March 4, 201213 yr And no- it does not return 3 though it returns 3 in the data viewer. It does not return 3 where? If it's a stored calculation field, you must get it to re-evaluate after you have populated the variable. In your original post, there is a timestamp field being used as a trigger; you need to modify this field or the TextfieldinwhichIwrotethecomplexcalcperrecord in order for this to happen. -- Of course, the simpler way is to set the field directly to the result - even if the formula is stored externally. Edited March 4, 201213 yr by comment
March 4, 201213 yr Author It does not return 3 where? If it's a stored calculation field, you must get it to re-evaluate after you have populated the variable. In your original post, there is a timestamp field being used as a trigger; you need to modify this field or the TextfieldinwhichIwrotethecomplexcalcperrecord in order for this to happen. -- Of course, the simpler way is to set the field directly to the result - even if the formula is stored externally. yes, I understand that it has to re-evaluate after population of the variable. The timestamp is set by script. I also said that the recalculation works fine - IF - inside the textfield that holds the formula there will be no $$var and no again- set the field directly to the result is not an option, I want to reuse the info of the vars while looping through the formulas- and it is too complex. You might try it yourself: set a global vars put the name of that vars in a text field evaluate the textfield from within a number field (using a trigger such as timestamp). It does not work. It results nothing. Huh- maybe thats the answer- after setting the global vars do i need to flush cache to disk?
March 4, 201213 yr There is no point in trying it ourselves. We can make it work. We need to see a concrete example - in the form of a file - that shows what YOU are doing. Please also recognize that trying to guess what you are doing isn't a good use of our time. You are asking us to play guessing games and you are hiding the clues. Submit a file.
March 4, 201213 yr You might try it yourself: set a global vars put the name of that vars in a text field evaluate the textfield from within a number field (using a trigger such as timestamp). It does not work. It results nothing. I have tried it for myself, and it does work. There is something missing from your description. Why don't you post an example file like you said you would?

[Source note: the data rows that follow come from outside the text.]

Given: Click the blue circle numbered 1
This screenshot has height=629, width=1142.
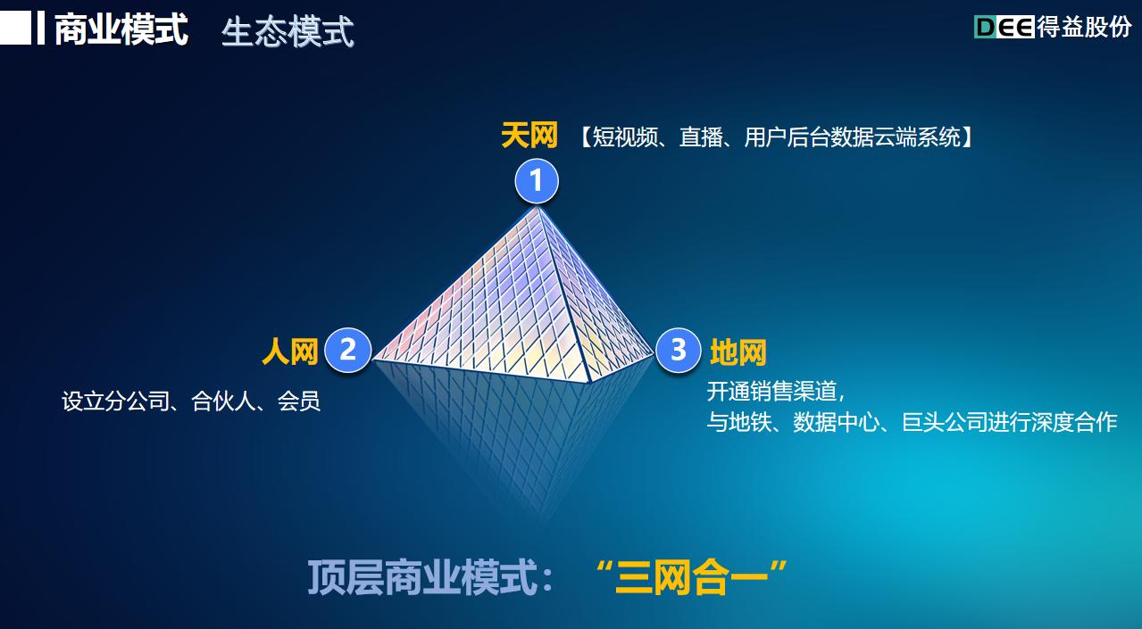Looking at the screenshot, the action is click(x=537, y=181).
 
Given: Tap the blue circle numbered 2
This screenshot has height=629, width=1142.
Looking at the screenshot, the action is click(x=347, y=350).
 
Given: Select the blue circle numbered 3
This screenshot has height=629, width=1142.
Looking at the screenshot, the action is click(x=678, y=350).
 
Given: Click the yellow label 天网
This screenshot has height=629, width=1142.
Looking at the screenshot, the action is click(x=529, y=136).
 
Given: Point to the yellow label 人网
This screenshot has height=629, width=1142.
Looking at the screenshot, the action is click(x=290, y=352).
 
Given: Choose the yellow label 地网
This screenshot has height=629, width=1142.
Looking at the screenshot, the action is click(x=738, y=352).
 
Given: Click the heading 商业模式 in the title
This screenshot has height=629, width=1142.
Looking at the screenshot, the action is click(x=121, y=29).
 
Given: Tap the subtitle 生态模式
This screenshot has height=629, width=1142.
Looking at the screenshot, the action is click(x=288, y=32).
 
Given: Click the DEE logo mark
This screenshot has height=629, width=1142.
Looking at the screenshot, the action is click(x=1004, y=27).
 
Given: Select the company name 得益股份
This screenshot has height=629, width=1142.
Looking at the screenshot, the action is click(x=1084, y=27).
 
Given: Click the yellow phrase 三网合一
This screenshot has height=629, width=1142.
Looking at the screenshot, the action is click(x=691, y=577).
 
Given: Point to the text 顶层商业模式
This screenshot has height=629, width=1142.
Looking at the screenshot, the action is click(x=422, y=577).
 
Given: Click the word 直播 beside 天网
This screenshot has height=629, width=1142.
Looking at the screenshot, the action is click(x=701, y=137).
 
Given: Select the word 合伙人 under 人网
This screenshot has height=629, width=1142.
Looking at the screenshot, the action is click(x=223, y=401).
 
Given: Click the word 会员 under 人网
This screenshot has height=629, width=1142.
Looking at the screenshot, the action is click(x=299, y=401).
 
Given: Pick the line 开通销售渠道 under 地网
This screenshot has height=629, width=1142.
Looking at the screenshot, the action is click(x=771, y=391).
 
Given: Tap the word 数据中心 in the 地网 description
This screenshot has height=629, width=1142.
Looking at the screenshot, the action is click(x=836, y=422).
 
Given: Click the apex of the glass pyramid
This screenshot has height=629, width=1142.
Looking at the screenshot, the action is click(x=538, y=207).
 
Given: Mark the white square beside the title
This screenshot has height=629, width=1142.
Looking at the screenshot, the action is click(x=15, y=28).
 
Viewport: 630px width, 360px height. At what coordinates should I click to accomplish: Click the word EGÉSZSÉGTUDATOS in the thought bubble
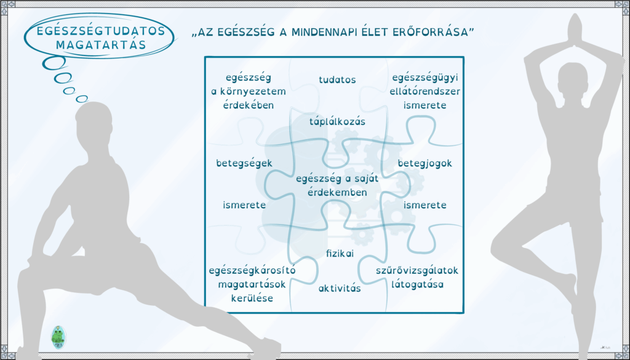[100, 31]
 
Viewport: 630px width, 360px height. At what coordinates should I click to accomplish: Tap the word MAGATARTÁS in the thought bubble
[100, 44]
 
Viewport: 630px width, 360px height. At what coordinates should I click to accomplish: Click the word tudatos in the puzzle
[338, 80]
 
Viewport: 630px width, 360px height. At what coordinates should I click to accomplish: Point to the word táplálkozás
[338, 121]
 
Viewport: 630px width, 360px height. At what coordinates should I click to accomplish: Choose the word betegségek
[244, 164]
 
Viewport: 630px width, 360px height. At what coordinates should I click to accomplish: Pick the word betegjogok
[425, 164]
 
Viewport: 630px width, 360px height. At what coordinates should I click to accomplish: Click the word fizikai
[340, 254]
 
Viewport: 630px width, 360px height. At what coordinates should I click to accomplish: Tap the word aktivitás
[340, 289]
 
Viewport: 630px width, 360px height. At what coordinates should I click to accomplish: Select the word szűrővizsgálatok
[417, 271]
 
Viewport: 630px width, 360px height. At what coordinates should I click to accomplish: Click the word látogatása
[418, 285]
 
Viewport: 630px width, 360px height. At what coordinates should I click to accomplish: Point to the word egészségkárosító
[252, 271]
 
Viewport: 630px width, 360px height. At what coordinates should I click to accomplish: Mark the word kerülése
[252, 298]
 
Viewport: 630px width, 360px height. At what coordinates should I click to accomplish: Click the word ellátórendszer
[425, 92]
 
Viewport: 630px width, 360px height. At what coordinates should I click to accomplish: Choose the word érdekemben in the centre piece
[338, 193]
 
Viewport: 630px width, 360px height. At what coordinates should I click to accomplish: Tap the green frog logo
[58, 337]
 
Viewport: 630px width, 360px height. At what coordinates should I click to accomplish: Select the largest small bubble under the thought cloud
[55, 63]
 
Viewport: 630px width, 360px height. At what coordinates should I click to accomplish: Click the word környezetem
[249, 92]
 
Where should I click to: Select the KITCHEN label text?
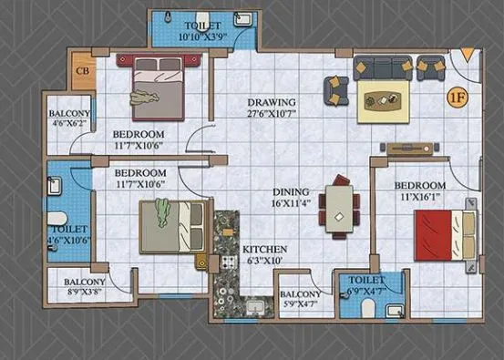(x=264, y=249)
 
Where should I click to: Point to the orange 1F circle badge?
(x=455, y=95)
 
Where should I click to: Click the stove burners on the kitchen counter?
(x=226, y=262)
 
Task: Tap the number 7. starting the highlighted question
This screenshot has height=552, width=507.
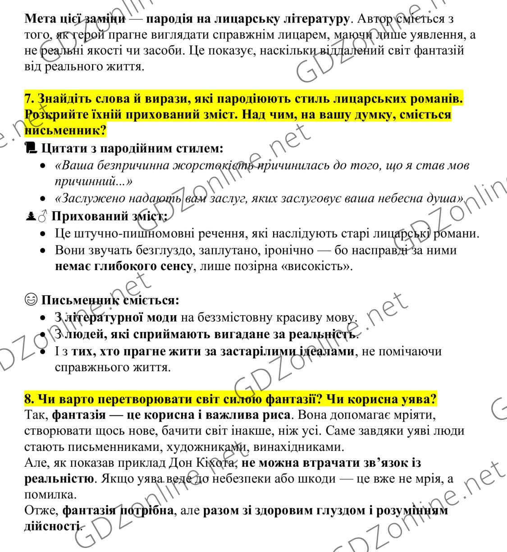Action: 29,98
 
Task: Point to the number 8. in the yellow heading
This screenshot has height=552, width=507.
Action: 29,399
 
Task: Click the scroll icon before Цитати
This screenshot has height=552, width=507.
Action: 30,147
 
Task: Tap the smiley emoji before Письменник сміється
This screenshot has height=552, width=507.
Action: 30,300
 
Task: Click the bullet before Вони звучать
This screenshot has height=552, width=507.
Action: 42,250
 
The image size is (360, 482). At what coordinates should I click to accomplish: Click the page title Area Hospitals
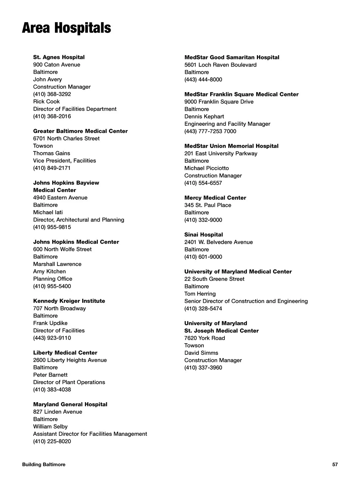(x=66, y=28)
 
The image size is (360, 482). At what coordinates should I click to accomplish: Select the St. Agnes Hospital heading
(x=59, y=57)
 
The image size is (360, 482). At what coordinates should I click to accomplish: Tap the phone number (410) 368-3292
(x=52, y=94)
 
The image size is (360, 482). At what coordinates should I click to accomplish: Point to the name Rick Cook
(x=46, y=101)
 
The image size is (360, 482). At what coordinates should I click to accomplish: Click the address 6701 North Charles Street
(x=66, y=138)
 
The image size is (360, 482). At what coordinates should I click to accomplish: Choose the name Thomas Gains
(x=51, y=153)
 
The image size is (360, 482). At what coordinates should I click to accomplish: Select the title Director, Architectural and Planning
(x=79, y=220)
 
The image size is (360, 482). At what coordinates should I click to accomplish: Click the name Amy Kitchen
(x=49, y=271)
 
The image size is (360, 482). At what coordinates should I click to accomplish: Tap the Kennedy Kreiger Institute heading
(x=69, y=301)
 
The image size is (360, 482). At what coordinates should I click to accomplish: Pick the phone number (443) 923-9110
(x=52, y=338)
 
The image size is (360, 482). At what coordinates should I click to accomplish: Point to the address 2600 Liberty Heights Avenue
(x=70, y=360)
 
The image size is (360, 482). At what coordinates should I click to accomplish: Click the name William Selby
(x=50, y=426)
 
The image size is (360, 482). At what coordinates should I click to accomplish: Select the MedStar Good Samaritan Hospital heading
(x=232, y=57)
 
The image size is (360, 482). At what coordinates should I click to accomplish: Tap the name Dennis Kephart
(x=204, y=116)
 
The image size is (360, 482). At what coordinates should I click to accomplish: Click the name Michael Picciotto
(x=206, y=168)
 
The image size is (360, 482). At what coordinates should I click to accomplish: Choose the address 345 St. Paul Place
(x=208, y=205)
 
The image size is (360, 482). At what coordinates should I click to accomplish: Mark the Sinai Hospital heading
(x=203, y=234)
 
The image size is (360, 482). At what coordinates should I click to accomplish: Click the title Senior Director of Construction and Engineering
(x=246, y=301)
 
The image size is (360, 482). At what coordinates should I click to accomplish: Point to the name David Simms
(x=201, y=353)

March 4, 201213 yr no again- set the field directly to the result is not an option, I want to reuse the info of the vars while looping through the formulas- and it is too complex. I don't see the contradiction: if the variables are global, they will persist until you close the file. It's still simpler to set the target field directly to the calculated value instead of setting another field as a trigger.
April 3, 201312 yr Author Solution Solved by accident (while discarding the refresh via a trigger field). Sometimes I look at a thing forever and dont see the answer. It was a separation issue. The globals variables were defined in the file running the refresh script. The fields on auto calc were in the data file (different file). I had to pass the global variables to the data file first to make it work. Discarded it now, because in a different scenario I am duplicating these records and dont want the values to change. Thanks for everyones approach though.